— start of DOCUMENT EXCERPT —

The crickets were loud, almost deafening. The pool sat at the far left edge of the overgrown yard, past the well-loved hammock and creaky wooden table and chairs. It was enclosed by a metal fence that was distinctly out of place, a sore eye for its master, a classic french villa and her rustic landscape. It was clearly erected for safety, not as a permanent fixture in her grounds.  

Braeden was 5, Raegan just 3, neither who could competently swim. So I was grateful, even if the aesthetic was off. This small, albeit unattractive gesture on the property owners part, meant I could relax, taking my eyes off the kids during our 10 day holiday in Nice. 

Braeden loved the water, as most Pisces do. He had certainly clocked his hours in the pool, lakes and oceans, even if his body wasn’t yet exemplifying the proficiency and elegance swimming requires.

— end of DOCUMENT EXCERPT —
— start of DATA LISTING —

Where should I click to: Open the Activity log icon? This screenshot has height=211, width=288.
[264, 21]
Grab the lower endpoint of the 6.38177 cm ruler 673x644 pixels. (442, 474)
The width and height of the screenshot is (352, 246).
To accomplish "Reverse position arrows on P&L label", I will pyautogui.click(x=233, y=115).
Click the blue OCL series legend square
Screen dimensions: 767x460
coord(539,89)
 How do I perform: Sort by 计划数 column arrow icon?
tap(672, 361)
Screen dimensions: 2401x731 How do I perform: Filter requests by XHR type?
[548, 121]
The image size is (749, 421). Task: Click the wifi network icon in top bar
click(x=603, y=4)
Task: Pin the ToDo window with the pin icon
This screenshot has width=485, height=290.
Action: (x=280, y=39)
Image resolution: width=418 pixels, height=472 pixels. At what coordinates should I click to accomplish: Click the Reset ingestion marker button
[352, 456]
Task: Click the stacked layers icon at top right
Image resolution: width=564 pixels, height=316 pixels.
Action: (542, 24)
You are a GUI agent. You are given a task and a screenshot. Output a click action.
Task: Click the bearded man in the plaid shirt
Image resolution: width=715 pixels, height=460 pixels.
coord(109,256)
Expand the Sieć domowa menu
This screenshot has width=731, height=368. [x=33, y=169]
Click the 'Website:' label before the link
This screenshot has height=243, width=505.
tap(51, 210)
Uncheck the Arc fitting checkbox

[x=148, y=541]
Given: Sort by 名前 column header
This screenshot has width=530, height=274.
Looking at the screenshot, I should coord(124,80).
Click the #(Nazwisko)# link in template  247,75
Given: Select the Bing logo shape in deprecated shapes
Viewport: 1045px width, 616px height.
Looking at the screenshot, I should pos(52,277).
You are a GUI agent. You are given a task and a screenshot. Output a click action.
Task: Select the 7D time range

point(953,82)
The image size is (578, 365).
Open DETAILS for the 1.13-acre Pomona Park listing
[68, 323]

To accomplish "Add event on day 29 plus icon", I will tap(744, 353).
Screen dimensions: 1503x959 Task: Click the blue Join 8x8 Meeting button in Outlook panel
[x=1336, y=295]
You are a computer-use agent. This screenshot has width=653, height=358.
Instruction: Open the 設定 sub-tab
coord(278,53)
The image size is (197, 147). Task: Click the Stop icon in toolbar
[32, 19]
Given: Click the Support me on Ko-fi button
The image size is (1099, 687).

— end of DATA LISTING —

[ACTIONS TO TAKE]
a - Answer these questions using the Nice holiday passage.
(i) How old was Raegan?
(ii) How many days did the holiday in Nice last?
(iii) What enclosed the pool?
b - Decide whether each statement agrees with the Nice holiday passage. Answer yes or no and quote the words that settle it.
(i) The pool sat at the right edge of the yard.
(ii) Braeden loved the water.
(iii) Both children could swim competently.
c - Transcribe everything in the Nice holiday passage from "Braeden loved the" down to "elegance swimming requires.".
The rows shown with this text come from a separate source.

[TASK-BY-TASK RESULTS]
a -
(i) 3
(ii) 10 days
(iii) A metal fence

b -
(i) No: "The pool sat at the far left edge of the overgrown yard"
(ii) Yes: "Braeden loved the water, as most Pisces do."
(iii) No: "neither who could competently swim"

c -
Braeden loved the water, as most Pisces do. He had certainly clocked his hours in the pool, lakes and oceans, even if his body wasn’t yet exemplifying the proficiency and elegance swimming requires.